# Calculating handicaps for WOBYC dinghy racing
This notebook was originally created for Waveney and Oulton Broad Yacht Club to demonstrate the calculation of a personalised handicap for the Oulton Rater XX2, for use in club dinghy racing. The data for XX2 is used with permission, and all other personal data has been redacted to comply with GDPR.

In a sailing race a boat's finish time $t$ is modified by the handicap $PY$ (also known as the PY number)  to give the corrected time $T_\textrm{corrected} = \frac{1000\, T}{PY}$. Dinghies generally have values of around $PY \approx 1000$, with larger handicaps corresponding to slower boats.

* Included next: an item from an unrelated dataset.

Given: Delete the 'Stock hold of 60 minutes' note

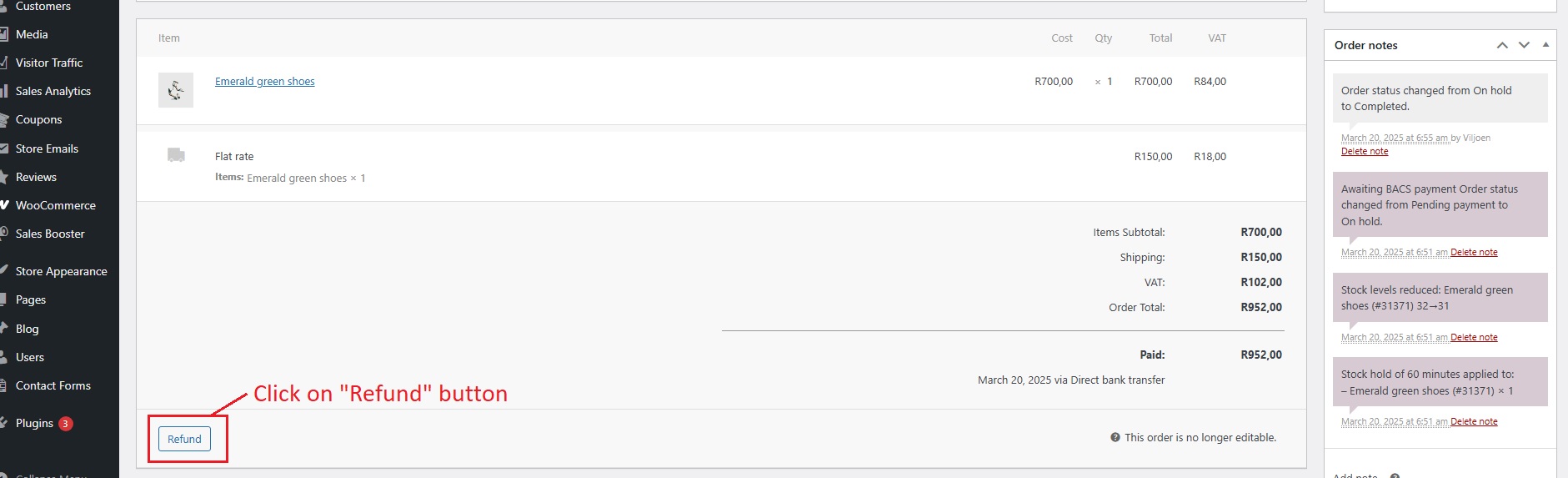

To compute a personalised handicap for the boat 'XX2', we assume that in each race it should attain a corrected time equal to the median corrected time. This allows us to compute a personalised handicap for each race
\begin{equation}
PY_r = \frac{1000 \, T_\textrm{XX2}}{\textrm{median}(T_\textrm{corrected})}.
\end{equation}
The value of $PY_r$ will vary significantly between races depending on the performance of 'XX2', but a good estimate of the true handicap can be obtained by taking the median of the personalised handicap of each individual race
\begin{equation}
PY_\textrm{XX2} \approx \textrm{median}(PY_r)
\end{equation}
Note that the median is used here to ensure outliers do not skew the handicap; this will be discussed further on.

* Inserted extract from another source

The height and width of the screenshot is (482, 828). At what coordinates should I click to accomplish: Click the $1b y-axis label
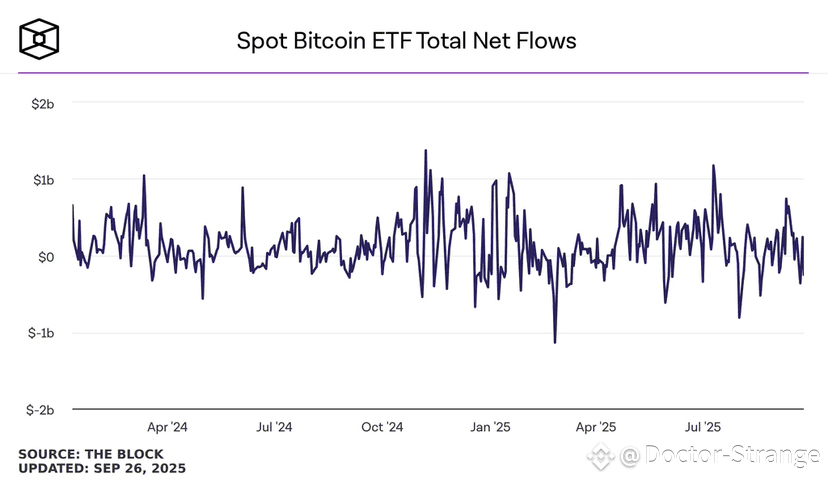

We start by loading the necessary Python packages:

In [None]:
from bs4 import BeautifulSoup
import requests
import pandas as pd
import matplotlib.pyplot as plt
import matplotlib.ticker as ticker
import seaborn as sns
sns.set(style='darkgrid')
%matplotlib inline

The main purpose of the code is to compute a handicap for Oulton Rater XX2, but the code has been generalised to allow for any competitor by changing the value of `target_sailnumber`:

In [None]:
target_sailnumber = 'XX2'

The function `anonymise` is used to redact personal data from a pandas `DataFrame` before displaying to comply with GDPR:

In [None]:
def anonymise(df):
    df2 = df.copy()
    for col in ['HelmName', 'CrewName', 'SailNo', 'Boat', 'Class', 'PY', 'Elapsed', 'Corrected']:
        if col in df.columns:
            df2[col] = 'redacted (' + type(df2[col].iloc[0]).__name__ + ')'
    return df2

We're going to want to download some race data from the WOBYC website. We can use the requests package along with BeautifulSoup to parse Sailwave race tables from a chosen URL, which can then be loaded into a Pandas `DataFrame`:

In [None]:
url = 'http://redacted/../redacted.htm'
url = 'http://wobyc.com/wp-content/uploads/2020/08/Saturday-Fast-Handicap-August.htm'
soup = BeautifulSoup(requests.get(url).text, "lxml")
races = soup.find_all('table', attrs={'class': 'racetable'})
races = [str(race) for race in races]
anonymise(pd.read_html(races[0])[0].head())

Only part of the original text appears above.